When the US Government obtained Packard-built Merlins for US use they had to pay Rolls-Royce a royalty/licence fee - the 1940 RR/Packard contract preceded Lend-Lease and was signed under Cash and Carry - for every Packard-Merlin obtained for use in any US operated aircraft, as having the engine built in the US had been originally intended for UK use only. The US government had nothing to do with the Packard-Merlin other than having given permission in 1940 for Packard to accept the British contract, which had been necessary due to the US's neutrality laws. Because of the royalty/licensing fee Truman's government in 1945 stopped North American from using the Packard-Merlin and they were forced to re-engine the F-82 with Allison V-1710's instead.

There was only very minor differences between RR and Packard-built Merlins of corresponding Marks, and indeed in the 1970s the Battle of Britain Flight's Lancaster PA474 was at some time flying with three Rolls-Royce and one Packard-Merlin installed. — Preceding unsigned comment added by (talk) 10:18, 30 March 2015 (UTC)

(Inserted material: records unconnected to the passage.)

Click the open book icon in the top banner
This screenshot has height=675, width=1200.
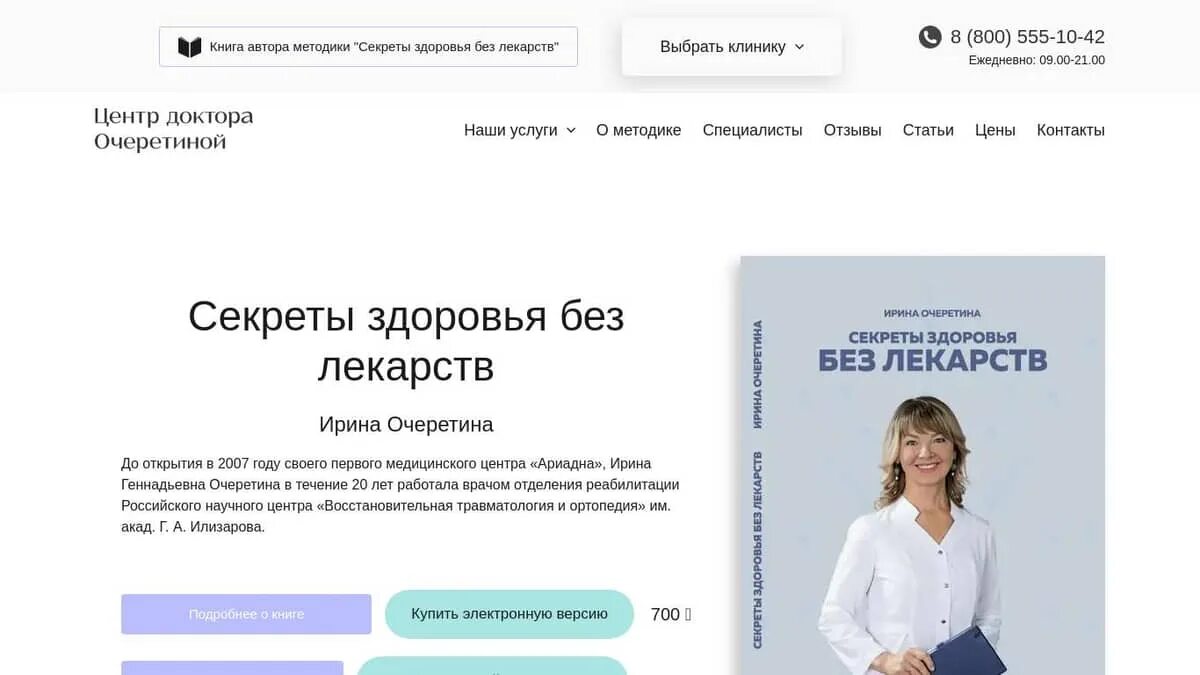(189, 47)
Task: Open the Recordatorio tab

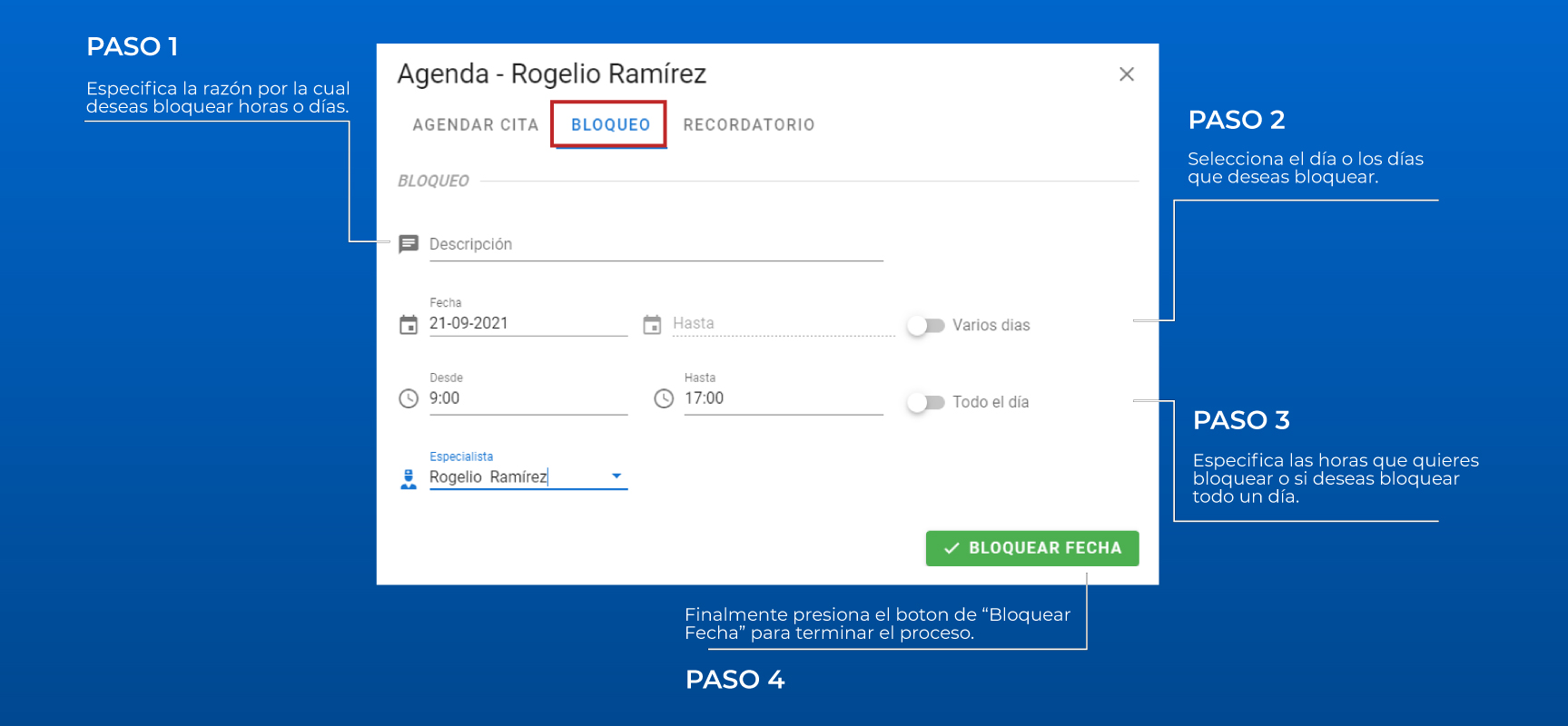Action: click(x=749, y=125)
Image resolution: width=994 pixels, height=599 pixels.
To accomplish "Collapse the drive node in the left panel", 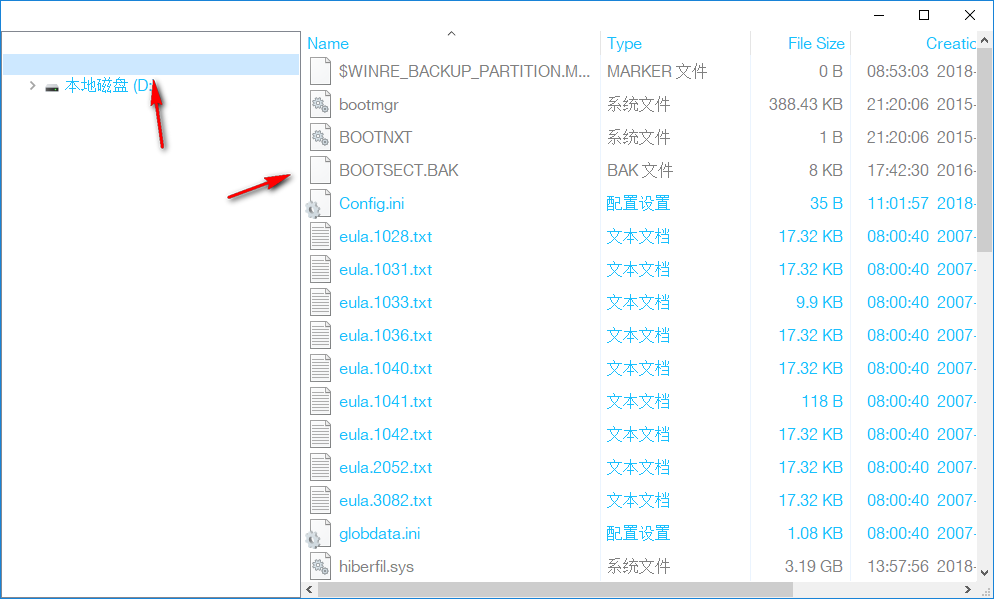I will pos(31,86).
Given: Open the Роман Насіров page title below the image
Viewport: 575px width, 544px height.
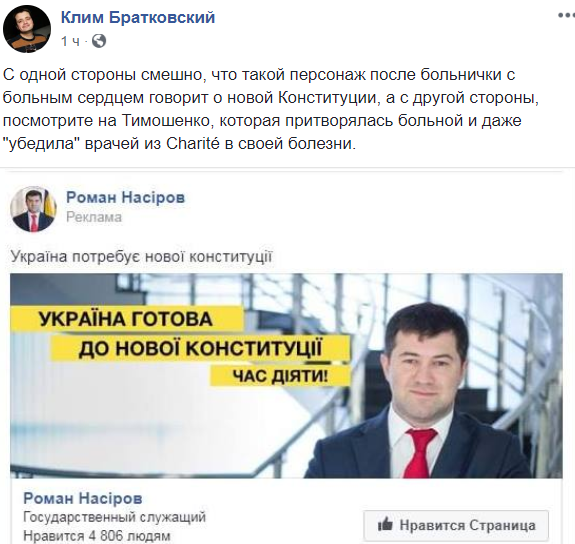Looking at the screenshot, I should click(83, 498).
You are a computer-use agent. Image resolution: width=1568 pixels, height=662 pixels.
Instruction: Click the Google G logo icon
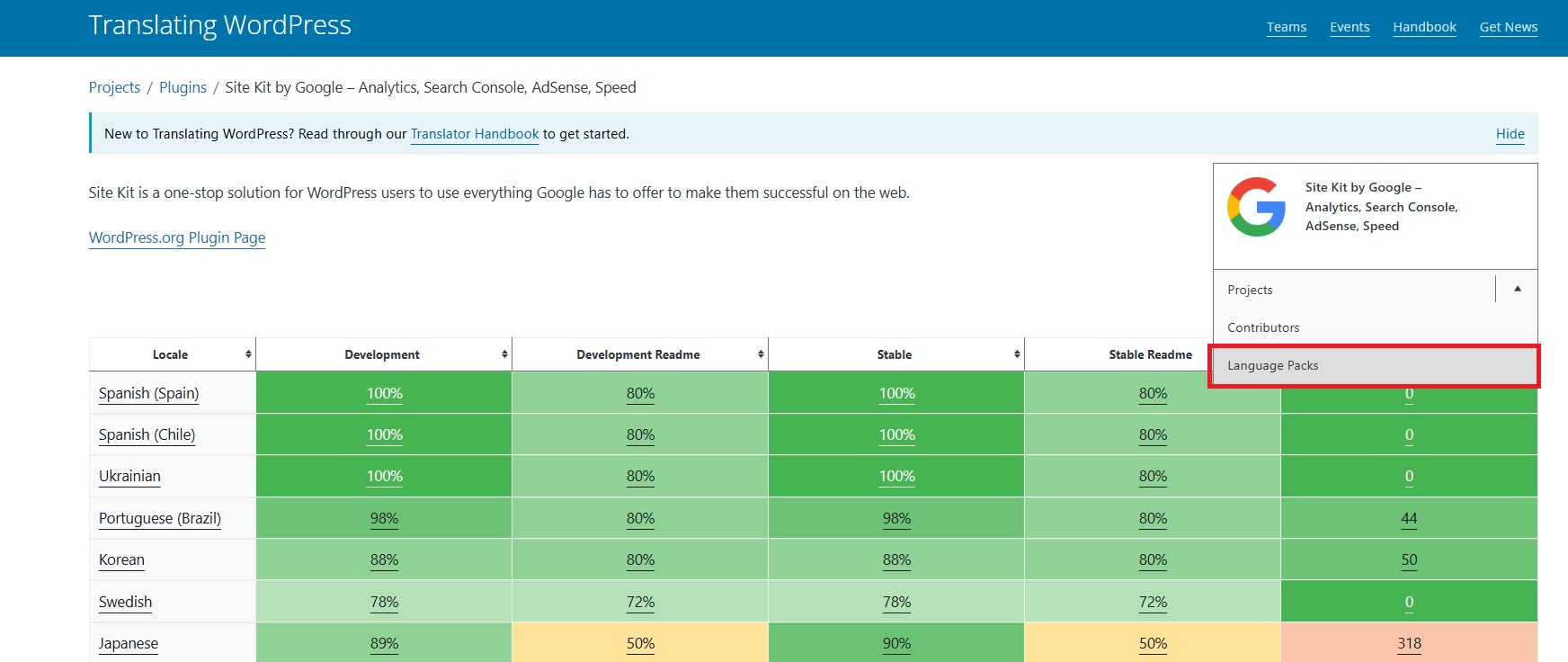1256,207
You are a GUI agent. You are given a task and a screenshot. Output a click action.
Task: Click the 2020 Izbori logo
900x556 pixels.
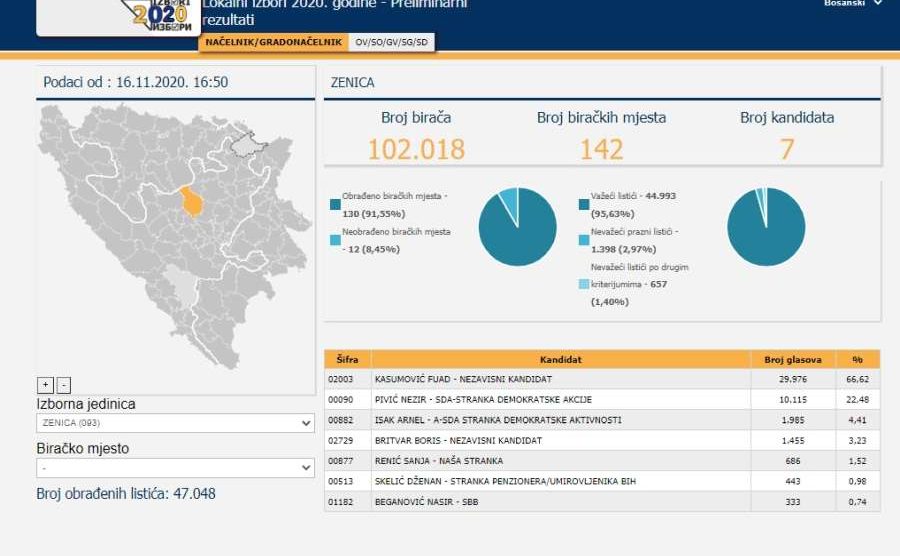tap(160, 17)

"My favorite story of Rolls-Royce’s faith in Packard comes from Bill Lear Jr’s book, “Fly Fast…Sin Boldly – Flying, Spying & Surviving”. In 1963, Lear was living in Geneva, Switzerland and flying a surplus P-51. After numerous problems with the starter clutch on his Packard-built Merlin, he contacted Rolls-Royce. They instructed Lear to send them the clutch, which was quickly repaired and returned. Lear adds:
“I called my benefactor to thank him and to ask him when to expect an invoice. His reply was: ‘My dear Mr. Lear, Rolls-Royce-designed products do not fail. They may require occasional adjustment, but this is covered by our unlimited warranty. So there is no charge, sir.’
I was blown away. The engine and clutch had been manufactured under license in the U.S.A. by Packard in 1944, yet Rolls still stood behind them in 1963!” [13]
Lear couldn't go to Packard as they had ceased to exist several years prior to 1963, and Rolls-Royce were probably only able to do this because there were still civil Merlins in Avro Yorks being operated by Skyways Limited and Dan-Air.— Preceding unsigned comment added by (talk) 19:01, 10 May 2016 (UTC)
The actual Packard 'redesign' consisted of taking the Rolls-Royce design drawings drawn in the first-angle projection used in the UK and re-drawing them using the third-angle projection that is commonly used in the US. — Preceding unsigned comment added by (talk) 09:35, 31 May 2016 (UTC)
I have a feeling the Merlin licence fees were waived by Rolls-Royce and HMG for the duration of the war, and only came into effect with the war's end, hence the switch over to the Allison V-1710 in the F-82 at that time.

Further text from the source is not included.